Bu, AU’nun Tunus’taki demokratik gerilemeyi durdurmak için hala harekete geçebileceği anlamına geliyor. Tüm partilere teknik destek sunabilir ve yeni anayasayı işler hale getirmek için gereken birçok yasayı geçirirken yeni seçilen yasama organının demokratik hedeflere ulaşmasını sağlayabilir. Ayrıca, yeni Tunus hükümetinin, kuvvetler ayrılığı ilkeleri, etkin ve özerk mahkemeler ve diğer demokrasiyi teşvik eden kurumlarla ilgili kıta standartlarına uyması konusunda ısrar edebilir.
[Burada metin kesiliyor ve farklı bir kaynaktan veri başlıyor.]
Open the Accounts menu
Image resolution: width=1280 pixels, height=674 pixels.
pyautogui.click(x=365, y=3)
AU’nun Tunus’taki istikrarsızlık ve güvensizlik beklentilerini azaltmak için yasal ve ahlaki bir sorumluluğu var. Kıtasal yapı, Tunus’ta demokrasi ve hukukun üstünlüğü için ayağa kalkarak, yalnızca Tunusluların son on yılda elde ettikleri demokratik kazanımları sürdürmelerine yardımcı olmakla kalmayacak, aynı zamanda tüm kıtaya, üyelerini uluslararası standartlarda tutma konusunda gerçekten ciddi olduğunu gösterecek. koyduğu anayasacılıktır.
Bu makalede ifade edilen görüşler yazara aittir ve Al Jazeera’nın editoryal duruşunu yansıtmayabilir.